◆ Extracted entries ◆
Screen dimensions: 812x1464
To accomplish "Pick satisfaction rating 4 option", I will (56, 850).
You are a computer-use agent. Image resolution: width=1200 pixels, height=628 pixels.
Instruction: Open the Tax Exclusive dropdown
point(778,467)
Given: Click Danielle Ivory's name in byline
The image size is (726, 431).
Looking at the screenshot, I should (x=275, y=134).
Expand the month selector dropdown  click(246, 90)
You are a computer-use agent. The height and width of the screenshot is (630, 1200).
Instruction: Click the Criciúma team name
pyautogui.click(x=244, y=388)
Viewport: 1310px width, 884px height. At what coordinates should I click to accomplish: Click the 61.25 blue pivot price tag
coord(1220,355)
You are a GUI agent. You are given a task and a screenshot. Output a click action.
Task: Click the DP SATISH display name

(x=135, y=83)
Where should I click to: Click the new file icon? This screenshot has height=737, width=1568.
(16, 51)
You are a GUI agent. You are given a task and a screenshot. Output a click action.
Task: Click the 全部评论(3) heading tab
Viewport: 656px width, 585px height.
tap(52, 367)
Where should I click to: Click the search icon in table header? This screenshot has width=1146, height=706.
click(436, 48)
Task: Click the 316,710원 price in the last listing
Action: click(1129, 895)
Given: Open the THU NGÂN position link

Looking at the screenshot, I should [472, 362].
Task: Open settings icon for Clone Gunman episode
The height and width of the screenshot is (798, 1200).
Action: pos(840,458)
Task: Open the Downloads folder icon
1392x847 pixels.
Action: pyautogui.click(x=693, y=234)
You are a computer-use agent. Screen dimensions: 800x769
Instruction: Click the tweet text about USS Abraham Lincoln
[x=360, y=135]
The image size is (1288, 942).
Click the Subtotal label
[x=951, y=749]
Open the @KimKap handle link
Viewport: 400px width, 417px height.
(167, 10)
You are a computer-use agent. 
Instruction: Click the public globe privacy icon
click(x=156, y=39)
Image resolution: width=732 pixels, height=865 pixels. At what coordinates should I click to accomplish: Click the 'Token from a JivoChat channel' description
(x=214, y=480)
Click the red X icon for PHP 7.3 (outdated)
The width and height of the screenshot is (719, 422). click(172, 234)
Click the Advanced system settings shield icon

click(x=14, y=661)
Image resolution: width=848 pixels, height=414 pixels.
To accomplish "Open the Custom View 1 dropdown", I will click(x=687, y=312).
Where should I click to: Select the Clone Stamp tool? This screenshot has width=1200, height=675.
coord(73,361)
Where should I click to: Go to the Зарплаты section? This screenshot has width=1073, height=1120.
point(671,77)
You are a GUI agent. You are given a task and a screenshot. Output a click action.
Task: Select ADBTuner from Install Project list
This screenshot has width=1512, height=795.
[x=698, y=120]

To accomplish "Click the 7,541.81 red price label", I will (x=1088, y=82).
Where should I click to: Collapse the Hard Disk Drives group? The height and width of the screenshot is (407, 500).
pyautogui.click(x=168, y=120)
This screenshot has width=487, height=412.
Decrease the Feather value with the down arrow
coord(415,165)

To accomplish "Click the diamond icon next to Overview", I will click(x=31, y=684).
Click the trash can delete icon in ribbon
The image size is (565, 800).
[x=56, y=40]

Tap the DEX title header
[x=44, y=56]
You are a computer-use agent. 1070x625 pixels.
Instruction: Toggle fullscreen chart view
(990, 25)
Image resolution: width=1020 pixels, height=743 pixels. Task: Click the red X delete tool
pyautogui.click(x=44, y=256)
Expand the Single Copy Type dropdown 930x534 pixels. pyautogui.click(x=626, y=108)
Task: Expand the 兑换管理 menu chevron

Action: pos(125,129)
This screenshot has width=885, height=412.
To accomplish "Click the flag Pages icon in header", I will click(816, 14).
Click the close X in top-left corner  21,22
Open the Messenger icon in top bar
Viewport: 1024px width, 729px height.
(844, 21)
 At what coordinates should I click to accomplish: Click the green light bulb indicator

◆ The problem ◆
Which lines of the data contain the string "computer"? Copy each of them.

◆ Problem solution ◆
You are a computer-use agent. Image resolution: width=1200 pixels, height=628 pixels.
You are a computer-use agent. The height and width of the screenshot is (630, 1200).
You are a computer-use agent. Screen dimensions: 800x769
You are a computer-use agent. 
You are a computer-use agent. 1070x625 pixels.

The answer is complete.